Moore: So, we do that here.

 We do TNR here, in our spay/neuter clinic, we’re here five days a week. So that’s why we recommend spay/neuter.

 And, you know, if — from the cats’ perspective, they would like to stay where they are. That’s their home, and they know their own territory.

 Interviewer: Yeah. So I’m hoping that, when I write this… I don’t know, someone will read it, and think that maybe we should deal with the little bit of a problem. Because I like seeing cats all the time, but I know it’s ultimately not really good for them. 

Moore: Yeah. You don’t want to have a million cats, and then they get sick…

I started out here in 2006. And in 2007, there were a couple of people who worked here who went to UIS, and they had started a little, like, Animal Welfare club, and the professor that had sort of helped them with that, and that had done TNR stuff before, tried to pass that on to them, where they could do TNR for some of the cats.

And then… I don’t think that any of them ended up graduating from UIS, and then the club fell apart… Because I know that they — I’m friends with them, so I know they didn’t graduate. And then after like a year, the club fell apart.

We would even be willing to do the surgeries for free, if somebody was willing to bring them in. We don’t have volunteers that like, go out and trap… in part because it’s just a liability issue… but we’re happy to neuter them if somebody can just get them here.

Interviewer: That’s good to know.

Moore: Yeah. So, we can loan traps, and really, you just need a couple people that are dedicated. And if [the cats] are friendly, you can just stuff them in a carrier and bring them in.

We do spay or neuter, we vaccinate, so they get rabies and distemper vaccines, so they’re not going to spread disease to other cats, or to people…

Interviewer: Yeah, especially since they’re on a campus.

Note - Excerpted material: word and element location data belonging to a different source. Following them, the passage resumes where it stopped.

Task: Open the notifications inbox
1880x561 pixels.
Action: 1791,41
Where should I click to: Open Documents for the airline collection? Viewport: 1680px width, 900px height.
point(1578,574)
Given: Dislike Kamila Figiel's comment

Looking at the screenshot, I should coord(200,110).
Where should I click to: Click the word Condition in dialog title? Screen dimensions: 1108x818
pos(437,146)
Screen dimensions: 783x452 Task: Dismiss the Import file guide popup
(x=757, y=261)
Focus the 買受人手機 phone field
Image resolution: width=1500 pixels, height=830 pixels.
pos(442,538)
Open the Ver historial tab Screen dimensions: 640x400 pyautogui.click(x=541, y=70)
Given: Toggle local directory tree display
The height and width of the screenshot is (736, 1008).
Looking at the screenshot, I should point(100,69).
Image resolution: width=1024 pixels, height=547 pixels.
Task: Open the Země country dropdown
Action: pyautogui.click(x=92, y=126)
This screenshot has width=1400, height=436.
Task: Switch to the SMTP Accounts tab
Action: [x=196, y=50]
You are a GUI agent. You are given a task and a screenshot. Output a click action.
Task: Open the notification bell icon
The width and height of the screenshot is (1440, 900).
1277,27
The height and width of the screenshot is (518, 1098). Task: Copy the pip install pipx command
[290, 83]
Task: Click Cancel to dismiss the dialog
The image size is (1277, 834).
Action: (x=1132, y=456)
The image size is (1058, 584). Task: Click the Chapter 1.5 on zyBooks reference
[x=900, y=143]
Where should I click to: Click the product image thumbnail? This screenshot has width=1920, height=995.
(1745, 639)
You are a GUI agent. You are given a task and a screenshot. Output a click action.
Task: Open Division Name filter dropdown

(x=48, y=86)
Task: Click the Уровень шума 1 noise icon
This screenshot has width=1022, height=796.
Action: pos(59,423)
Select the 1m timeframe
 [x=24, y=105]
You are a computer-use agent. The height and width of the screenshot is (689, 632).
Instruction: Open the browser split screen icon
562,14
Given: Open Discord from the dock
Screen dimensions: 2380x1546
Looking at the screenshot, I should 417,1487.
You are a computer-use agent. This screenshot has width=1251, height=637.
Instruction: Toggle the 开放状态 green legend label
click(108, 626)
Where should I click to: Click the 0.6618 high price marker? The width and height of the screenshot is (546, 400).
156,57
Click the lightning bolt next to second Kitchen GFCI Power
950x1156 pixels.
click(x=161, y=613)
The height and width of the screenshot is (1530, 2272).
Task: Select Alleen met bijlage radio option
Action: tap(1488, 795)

Moore: Yeah. Yeah. And, we microchip them, so if they end up in animal control, they can be pulled instead of euthanized, and we know where they go.

Kittens can be done as early as 8 weeks old, so… I’ve never seen a kitten out there, it’s sad to hear that there’s…

Interviewer: Yeah. I took some pictures because they’re so cute, but at the same time, it’s like… there really shouldn’t be.

Moore: Yeah. The kittens are very adoptable. I mean, Animal Control is open admission and they can go to Animal Control to be adopted.

If Animal Control gets full, we pull — like, we took 23 cats from there today. So if anybody’s even willing to remove the kittens and get them out to like, the shelter, then they can be adopted. But the adult cats, it’s best to just fix them and put them back.


*Discussing Normajean Niebur, the original faculty member to begin the feral cat program in 2001. She is now the Department Secretary of the Department of Criminology and Criminal Justice.